Questions that might be a bit more difficult to solve using ordinary SQL are questions of the kind:

What films have the same actors as a given film X?

As always, we’re using the sakila database for this example. What would be a possible way to solve this with SQL (for example, PostgreSQL, to be specific)? The following query gives an overview of actors per film:

SELECT
  film_id,
  array_agg(actor_id ORDER BY actor_id) actors
FROM film_actor
GROUP BY film_id

It produces something like this:

|film_id|actors                            |
|-------|----------------------------------|
|1      |{1,10,20,30,40,53,108,162,188,198}|
|2      |{19,85,90,160}                    |
|3      |{2,19,24,64,123}                  |
|4      |{41,81,88,147,162}                |
|5      |{51,59,103,181,200}               |
|6      |{21,23,62,108,137,169,197}        |
|...    |...                               |

Note that in SQL, arrays behave like lists, i.e. they maintain their ordering, so ordering the array explicitly is important to be able to compare the actors with each other. Now, we want to find all films that share the same actor set, from the above:

WITH t AS (
  -- Previous query
  SELECT
    film_id,
    array_agg(actor_id ORDER BY actor_id) actors
  FROM film_actor
  GROUP BY film_id
)
SELECT 
  array_agg(film_id ORDER BY film_id) AS films,
  actors
FROM t
GROUP BY actors
ORDER BY count(*) DESC, films

The result is now:

|films   |actors                            |
|--------|----------------------------------|
|{97,556}|{65}                              |
|{1}     |{1,10,20,30,40,53,108,162,188,198}|
|{2}     |{19,85,90,160}                    |
|{3}     |{2,19,24,64,123}                  |
|{4}     |{41,81,88,147,162}                |
|{5}     |{51,59,103,181,200}               |
|{6}     |{21,23,62,108,137,169,197}        |
|...     |...                               |

So, as we can see, there are only 2 films which share the same set of actors, and those films are FILM_ID IN (97, 556). (The Sakila database is a bit boring as the data sets are generated).
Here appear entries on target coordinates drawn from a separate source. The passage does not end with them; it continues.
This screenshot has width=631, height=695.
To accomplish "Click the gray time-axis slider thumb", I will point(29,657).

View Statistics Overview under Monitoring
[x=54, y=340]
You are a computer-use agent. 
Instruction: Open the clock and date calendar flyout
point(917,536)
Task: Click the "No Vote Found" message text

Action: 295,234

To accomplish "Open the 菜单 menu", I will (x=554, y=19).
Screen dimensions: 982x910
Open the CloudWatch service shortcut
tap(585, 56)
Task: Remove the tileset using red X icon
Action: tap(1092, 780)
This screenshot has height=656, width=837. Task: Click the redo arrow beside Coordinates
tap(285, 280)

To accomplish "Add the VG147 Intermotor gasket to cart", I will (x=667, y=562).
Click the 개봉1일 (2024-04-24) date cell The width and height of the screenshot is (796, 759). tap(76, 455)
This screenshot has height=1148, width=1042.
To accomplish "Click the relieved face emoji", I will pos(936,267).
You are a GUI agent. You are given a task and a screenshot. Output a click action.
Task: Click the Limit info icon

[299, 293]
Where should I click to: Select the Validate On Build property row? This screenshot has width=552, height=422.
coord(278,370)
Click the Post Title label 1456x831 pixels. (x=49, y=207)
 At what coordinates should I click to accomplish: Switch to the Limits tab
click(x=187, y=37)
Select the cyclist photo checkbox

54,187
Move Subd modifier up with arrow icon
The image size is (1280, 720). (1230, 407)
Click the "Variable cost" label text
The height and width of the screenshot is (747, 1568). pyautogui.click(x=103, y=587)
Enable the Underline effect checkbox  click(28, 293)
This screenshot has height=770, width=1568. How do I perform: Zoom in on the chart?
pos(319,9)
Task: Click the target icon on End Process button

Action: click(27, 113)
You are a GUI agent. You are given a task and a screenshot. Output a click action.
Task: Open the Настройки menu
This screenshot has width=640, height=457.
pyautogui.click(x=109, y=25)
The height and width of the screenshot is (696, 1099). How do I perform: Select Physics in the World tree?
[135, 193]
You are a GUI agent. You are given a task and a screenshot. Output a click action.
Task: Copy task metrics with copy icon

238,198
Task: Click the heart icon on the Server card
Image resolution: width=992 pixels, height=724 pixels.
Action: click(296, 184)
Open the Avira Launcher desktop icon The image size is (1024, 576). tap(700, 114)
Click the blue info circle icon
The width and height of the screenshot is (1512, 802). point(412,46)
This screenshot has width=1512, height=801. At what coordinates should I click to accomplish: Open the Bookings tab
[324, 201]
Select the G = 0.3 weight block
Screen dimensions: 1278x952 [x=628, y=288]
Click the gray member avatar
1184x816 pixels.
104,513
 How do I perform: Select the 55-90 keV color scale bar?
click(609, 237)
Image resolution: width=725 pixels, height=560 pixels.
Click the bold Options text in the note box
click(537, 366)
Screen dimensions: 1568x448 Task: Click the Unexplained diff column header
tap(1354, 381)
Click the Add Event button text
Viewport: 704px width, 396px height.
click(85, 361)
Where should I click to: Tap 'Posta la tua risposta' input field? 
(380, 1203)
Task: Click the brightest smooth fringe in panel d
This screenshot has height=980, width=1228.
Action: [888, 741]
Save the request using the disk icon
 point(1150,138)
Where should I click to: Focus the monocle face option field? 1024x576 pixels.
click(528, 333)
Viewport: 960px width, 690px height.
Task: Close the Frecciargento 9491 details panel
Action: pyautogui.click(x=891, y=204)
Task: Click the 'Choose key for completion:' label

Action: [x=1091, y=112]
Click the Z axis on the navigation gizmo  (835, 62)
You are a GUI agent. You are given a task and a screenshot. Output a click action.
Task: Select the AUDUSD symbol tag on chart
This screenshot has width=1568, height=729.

Using MULTISET comparisons

While the above is already quite cool, in this article, I’d like to showcase a lesser known feature of the jOOQ 3.15 MULTISET support, namely the fact that they can be compared with one another.

And as is the nature of SQL standard MULTISET, ordering is irrelevant, so we don’t have to add any explicit ORDER BY clause for such a comparison. In fact, it’s not 100% irrelevant. You can order a MULTISET for projection purposes, so the ordering will be maintained by jOOQ. But when you use them in predicates, jOOQ will override your ORDER BY clause.

Using jOOQ, we can write:

ctx.select(FILM.FILM_ID, FILM.TITLE)
   .from(FILM)
   .where(
       multiset(
           select(FILM_ACTOR.ACTOR_ID)
           .from(FILM_ACTOR)
           .where(FILM_ACTOR.FILM_ID.eq(FILM.FILM_ID))
       ).eq(multiset(
           select(FILM_ACTOR.ACTOR_ID)
           .from(FILM_ACTOR)
           .where(FILM_ACTOR.FILM_ID.eq(97L))
       ))
   )
   .orderBy(FILM_ID)
   .fetch();

It’s a bit less efficient than a query of the previous form as it accesses the FILM_ACTOR table from two subqueries, though only one of them is correlated. Using the default JSONB emulation, the following query is generated:

SELECT film.film_id, film.title
FROM film
WHERE (
  SELECT coalesce(
    jsonb_agg(jsonb_build_array(v0) ORDER BY t.v0),
    jsonb_build_array()
  )
  FROM (
    SELECT film_actor.actor_id AS v0
    FROM film_actor
    WHERE film_actor.film_id = film.film_id
  ) AS t
) = (
  SELECT coalesce(
    jsonb_agg(jsonb_build_array(v0) ORDER BY t.v0),
    jsonb_build_array()
  )
  FROM (
    SELECT film_actor.actor_id AS v0
    FROM film_actor
    WHERE film_actor.film_id = 97
  ) AS t
)
ORDER BY film.film_id

I promised that no ORDER BY clause was needed for MULTISET, and this is still true for the jOOQ code. However, behind the scenes, jOOQ has to order the JSON arrays by their contents to make sure that two MULTISET values are the same, irrespective of their order.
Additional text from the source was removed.